Note: I have renamed the service names due to sensitive information being leaked, as we don't manage customer's SCEP certs - make sure to get their network team to relook at the issue.

Navigate to https://intune.microsoft.com/, Select Devices then click on By platform then click on Windows then under Manage devices, select Configuration and search under SCEP

Keep note of the policy ID highlighted in the screenshot, the policy ID will be used to check whether it has been issued or revoked.

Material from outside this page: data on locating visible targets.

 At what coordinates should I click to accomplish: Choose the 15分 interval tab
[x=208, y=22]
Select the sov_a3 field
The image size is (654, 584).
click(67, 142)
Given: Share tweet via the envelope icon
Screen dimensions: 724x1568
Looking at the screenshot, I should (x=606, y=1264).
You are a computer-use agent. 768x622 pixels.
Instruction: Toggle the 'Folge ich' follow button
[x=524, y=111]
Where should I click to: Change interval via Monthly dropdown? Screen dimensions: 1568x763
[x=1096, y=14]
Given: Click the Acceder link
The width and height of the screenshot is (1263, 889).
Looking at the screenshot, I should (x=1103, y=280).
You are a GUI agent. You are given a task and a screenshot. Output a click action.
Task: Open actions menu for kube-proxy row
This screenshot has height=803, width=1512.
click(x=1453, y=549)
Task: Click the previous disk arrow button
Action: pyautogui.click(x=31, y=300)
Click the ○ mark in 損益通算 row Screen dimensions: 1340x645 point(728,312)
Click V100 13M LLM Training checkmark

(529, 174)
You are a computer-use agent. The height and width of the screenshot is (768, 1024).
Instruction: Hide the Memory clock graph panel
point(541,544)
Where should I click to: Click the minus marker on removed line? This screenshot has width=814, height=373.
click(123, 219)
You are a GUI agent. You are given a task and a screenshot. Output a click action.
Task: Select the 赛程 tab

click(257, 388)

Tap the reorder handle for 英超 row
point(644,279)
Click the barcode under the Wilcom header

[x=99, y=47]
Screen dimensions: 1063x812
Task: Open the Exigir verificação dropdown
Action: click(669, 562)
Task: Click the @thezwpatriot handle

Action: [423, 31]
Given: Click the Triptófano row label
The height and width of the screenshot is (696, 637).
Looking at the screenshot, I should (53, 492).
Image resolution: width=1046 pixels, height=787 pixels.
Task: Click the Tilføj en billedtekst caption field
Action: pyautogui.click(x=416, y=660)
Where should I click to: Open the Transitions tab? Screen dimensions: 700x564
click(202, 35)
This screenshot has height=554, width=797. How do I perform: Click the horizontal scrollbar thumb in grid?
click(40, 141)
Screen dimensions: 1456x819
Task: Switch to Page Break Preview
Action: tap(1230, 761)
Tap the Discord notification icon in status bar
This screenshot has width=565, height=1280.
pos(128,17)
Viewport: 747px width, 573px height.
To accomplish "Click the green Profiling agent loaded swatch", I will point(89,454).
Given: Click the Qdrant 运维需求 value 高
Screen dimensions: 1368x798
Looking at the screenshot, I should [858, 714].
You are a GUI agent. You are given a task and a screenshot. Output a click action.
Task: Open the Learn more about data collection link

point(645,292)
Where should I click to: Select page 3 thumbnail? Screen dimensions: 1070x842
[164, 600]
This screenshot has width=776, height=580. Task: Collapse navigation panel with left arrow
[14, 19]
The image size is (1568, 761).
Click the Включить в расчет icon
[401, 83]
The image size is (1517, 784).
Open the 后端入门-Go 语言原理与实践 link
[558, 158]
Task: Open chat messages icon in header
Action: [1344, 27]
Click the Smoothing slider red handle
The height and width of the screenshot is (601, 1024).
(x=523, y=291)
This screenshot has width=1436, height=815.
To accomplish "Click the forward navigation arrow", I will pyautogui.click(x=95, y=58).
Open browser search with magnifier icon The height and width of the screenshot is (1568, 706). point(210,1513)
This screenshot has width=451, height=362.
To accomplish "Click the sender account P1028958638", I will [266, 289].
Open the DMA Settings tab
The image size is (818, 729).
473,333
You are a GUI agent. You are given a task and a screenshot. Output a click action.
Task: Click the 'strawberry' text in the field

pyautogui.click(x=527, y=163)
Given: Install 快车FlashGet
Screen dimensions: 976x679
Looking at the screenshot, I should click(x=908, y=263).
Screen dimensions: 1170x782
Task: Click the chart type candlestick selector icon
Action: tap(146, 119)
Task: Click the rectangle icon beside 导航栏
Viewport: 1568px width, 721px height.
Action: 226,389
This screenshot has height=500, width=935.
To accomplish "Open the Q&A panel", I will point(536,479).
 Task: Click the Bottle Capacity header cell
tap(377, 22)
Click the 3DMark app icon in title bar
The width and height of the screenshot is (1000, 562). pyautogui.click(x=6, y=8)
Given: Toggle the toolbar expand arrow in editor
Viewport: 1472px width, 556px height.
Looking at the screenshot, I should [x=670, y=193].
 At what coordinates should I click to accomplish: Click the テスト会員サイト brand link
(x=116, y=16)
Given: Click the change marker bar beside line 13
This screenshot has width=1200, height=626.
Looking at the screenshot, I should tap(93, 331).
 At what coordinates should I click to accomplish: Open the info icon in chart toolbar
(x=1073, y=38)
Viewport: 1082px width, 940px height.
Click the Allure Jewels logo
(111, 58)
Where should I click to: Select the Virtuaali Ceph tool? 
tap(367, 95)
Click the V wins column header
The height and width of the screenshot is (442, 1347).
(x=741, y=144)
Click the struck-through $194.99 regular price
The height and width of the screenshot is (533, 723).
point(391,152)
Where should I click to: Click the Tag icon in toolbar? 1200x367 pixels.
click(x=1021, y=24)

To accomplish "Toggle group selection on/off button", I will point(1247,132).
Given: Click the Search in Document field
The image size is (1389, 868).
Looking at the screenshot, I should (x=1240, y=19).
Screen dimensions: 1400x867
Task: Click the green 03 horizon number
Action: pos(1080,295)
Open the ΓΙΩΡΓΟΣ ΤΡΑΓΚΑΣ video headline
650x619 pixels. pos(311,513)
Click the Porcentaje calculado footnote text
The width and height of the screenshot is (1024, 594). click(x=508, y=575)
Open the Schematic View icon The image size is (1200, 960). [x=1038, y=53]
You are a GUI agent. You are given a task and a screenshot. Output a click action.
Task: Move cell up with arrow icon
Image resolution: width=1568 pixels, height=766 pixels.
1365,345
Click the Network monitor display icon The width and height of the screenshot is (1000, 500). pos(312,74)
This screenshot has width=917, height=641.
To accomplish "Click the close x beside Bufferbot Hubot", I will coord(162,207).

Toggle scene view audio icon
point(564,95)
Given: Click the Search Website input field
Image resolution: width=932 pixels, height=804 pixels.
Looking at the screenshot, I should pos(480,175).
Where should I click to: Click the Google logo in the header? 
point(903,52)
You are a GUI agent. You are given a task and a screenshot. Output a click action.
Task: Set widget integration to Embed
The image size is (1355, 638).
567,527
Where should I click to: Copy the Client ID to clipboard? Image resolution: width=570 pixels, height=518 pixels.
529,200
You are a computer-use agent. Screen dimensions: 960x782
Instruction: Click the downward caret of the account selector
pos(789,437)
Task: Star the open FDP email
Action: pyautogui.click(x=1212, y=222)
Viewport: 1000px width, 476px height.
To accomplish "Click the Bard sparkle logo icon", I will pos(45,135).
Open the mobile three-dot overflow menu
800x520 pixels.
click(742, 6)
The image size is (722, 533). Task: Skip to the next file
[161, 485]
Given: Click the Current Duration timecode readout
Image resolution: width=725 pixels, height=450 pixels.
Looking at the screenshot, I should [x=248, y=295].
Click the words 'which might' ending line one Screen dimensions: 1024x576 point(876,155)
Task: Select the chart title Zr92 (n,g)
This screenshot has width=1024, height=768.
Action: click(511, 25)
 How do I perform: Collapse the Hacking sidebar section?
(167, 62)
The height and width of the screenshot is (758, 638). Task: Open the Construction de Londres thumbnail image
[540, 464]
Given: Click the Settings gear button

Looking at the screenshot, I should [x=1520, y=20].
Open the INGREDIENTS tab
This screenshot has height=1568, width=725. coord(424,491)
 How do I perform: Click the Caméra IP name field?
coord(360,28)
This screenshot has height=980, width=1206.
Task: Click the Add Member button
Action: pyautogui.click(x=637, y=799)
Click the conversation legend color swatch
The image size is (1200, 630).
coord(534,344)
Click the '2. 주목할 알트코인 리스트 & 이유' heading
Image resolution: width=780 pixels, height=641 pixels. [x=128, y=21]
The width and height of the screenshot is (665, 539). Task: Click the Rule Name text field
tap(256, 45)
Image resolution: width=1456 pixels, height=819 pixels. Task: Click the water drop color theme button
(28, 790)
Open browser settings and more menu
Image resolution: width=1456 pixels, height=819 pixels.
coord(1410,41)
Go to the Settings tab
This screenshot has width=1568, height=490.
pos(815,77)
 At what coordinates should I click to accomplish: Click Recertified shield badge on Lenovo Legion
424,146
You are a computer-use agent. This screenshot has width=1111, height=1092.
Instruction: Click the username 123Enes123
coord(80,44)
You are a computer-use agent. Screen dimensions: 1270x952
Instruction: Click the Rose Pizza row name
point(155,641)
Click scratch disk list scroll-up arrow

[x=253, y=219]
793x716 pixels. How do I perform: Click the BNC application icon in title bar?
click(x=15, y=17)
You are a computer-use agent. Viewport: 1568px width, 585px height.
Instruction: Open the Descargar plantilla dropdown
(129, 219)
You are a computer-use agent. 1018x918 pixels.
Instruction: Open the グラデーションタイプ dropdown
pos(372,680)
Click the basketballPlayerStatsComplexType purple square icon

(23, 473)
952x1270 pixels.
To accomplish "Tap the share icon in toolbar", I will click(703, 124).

Navigate to https://intune.microsoft.com/, Select Devices then select Monitor then select Certificates

You will notice the policy ID that starts with: 26c8cd26-ef3c has been revoked.

Once the relevant network or systems team renew the SCEP certificate, time to re-test the pre-provisioning or user driven process again. Certificates is now showing (1 of 1 applied).

At the same time, navigate to https://intune.microsoft.com/, Select Devices then select Monitor then select Certificates which shows "Issued".

And the pre-provisioning process was completed.